Volgens Haydar Ibrahim, voorzitter van GUPW (de Algemene Vakbond van Palestijnse Werknemers), is het minimumloon het resultaat van 16 maanden onderhandelen. De voorwaarden zouden veel beter geweest zijn als de overheid niet de desastreuze gevolgen van de bezetting zou moeten ondergaan.
Mahmoed Ziyada, algemeen secretaris van de GFITUP (de Algemene Federatie van Onafhankelijke Vakbonden) heeft ook ingestemd met het minimumloon, omdat hij gelooft dat het om een unanieme beslissing gaat en het ziet als een nationale verwezenlijking. Hij vertelde er ook bij dat diegenen die de vergadering van het minimumloon hadden geboycot eerder een lager minimumloon waren overeengekomen.

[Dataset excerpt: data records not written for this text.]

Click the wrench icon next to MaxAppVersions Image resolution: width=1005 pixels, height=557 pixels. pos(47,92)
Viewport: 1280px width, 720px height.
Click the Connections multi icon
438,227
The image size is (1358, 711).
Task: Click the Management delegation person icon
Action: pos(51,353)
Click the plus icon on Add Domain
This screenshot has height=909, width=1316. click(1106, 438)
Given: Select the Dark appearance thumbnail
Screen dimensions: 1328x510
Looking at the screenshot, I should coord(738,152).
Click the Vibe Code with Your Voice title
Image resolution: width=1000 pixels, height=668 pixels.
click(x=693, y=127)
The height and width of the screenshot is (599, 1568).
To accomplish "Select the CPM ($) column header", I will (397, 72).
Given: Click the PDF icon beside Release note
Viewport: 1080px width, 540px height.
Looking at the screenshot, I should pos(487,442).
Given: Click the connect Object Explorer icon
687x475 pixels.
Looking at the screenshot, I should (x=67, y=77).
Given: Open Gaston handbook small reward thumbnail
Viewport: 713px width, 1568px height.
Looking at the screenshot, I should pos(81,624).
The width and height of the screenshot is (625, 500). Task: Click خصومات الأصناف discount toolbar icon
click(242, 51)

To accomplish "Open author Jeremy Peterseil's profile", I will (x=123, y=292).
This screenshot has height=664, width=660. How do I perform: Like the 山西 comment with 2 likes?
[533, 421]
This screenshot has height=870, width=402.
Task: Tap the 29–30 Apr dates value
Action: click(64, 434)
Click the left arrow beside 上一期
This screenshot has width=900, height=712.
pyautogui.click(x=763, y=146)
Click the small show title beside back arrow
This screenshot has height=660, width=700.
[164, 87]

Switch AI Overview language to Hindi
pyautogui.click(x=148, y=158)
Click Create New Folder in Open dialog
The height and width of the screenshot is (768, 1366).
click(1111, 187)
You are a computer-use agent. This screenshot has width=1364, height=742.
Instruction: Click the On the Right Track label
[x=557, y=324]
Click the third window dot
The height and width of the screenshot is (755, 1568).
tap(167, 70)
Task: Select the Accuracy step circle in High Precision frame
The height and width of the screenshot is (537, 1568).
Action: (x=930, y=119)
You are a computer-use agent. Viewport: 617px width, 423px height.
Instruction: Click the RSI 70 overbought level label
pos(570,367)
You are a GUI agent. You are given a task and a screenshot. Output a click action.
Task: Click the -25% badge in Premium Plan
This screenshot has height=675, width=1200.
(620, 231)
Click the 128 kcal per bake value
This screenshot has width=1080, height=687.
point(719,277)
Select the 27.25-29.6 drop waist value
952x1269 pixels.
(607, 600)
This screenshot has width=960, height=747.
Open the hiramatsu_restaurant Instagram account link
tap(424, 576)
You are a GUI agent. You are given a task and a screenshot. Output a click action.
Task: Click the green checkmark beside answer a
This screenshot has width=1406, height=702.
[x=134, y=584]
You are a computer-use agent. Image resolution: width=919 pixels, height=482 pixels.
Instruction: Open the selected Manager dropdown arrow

Voor velen blijkt het nationale minimumloon, hoe laag ook, toch een verwezenlijking. Voor het eerst is er sprake van een gestandaardiseerd minimumloon. PGFTU zal echter blijven strijden voor een hoger minimumloon, dat in verhouding staat met de armoedegrens en de stijgende prijzen van levensmiddelen.